= Kent C. Nelson =

American businessman (1937–2023)

Kent Charles "Oz" Nelson (August 13, 1937 – April 6, 2023) was an American businessman who was the chairman and chief executive officer of UPS (United Parcel Service), a position he held from November 1989 to December 1996.

== Life and career ==

A native of Kokomo, Indiana, Nelson received a Bachelor of Arts degree in business administration from Ball State University in 1959. At Ball State, Oz became a brother of the Sigma Phi Epsilon fraternity

Nelson was chairman of the Annie E. Casey Foundation, the world's largest foundation dedicated to helping disadvantaged children. He served as a director of the United Way of America and the United Way of Metropolitan Atlanta.

Nelson was active in several educational initiatives: the Partnership for Kentucky Schools and the Atlanta Chamber of Commerce Education Committee. Nelson was also appointed to the Georgia Governors Education Reform Committee. Nelson served on the Board of Trustees of The Carter Center of Emory University and the Ball State University Foundation. He was also a member of the board of directors of Columbia/HCA Healthcare Corporation and the CDC Foundation.

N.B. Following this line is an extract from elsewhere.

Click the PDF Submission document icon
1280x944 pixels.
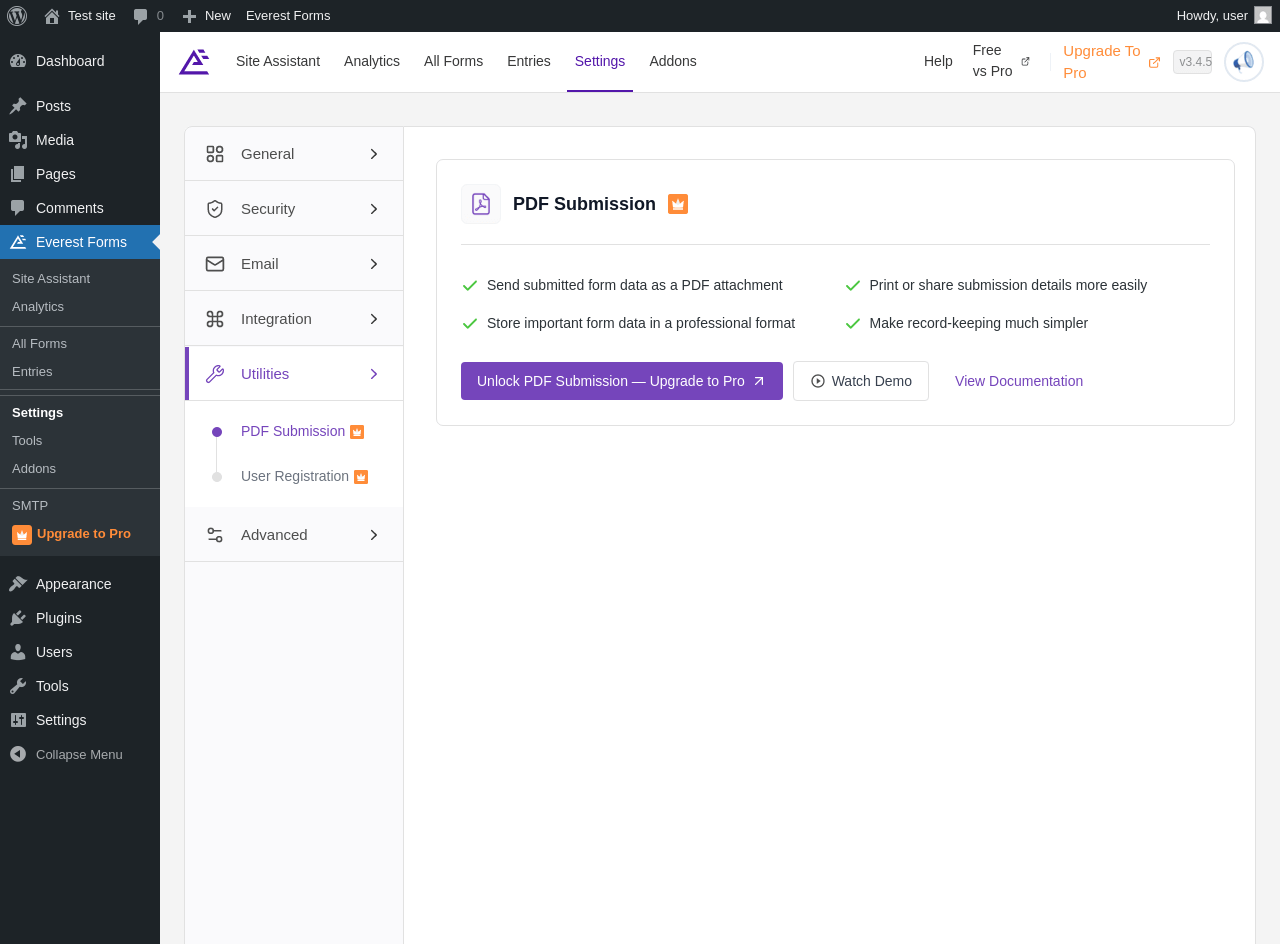click(x=481, y=204)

Ball State University had honored him with two awards: the Distinguished Alumni Award in 1991 and the Business Hall of Fame Award in 1990. He received an honorary doctoral degree from Ball State University in 1994. He also received an honorary doctoral degree of management from Kettering University in June 1993.

== Death ==

Nelson died from complications of COVID-19 in Atlanta, Georgia, on April 6, 2023, at the age of 85.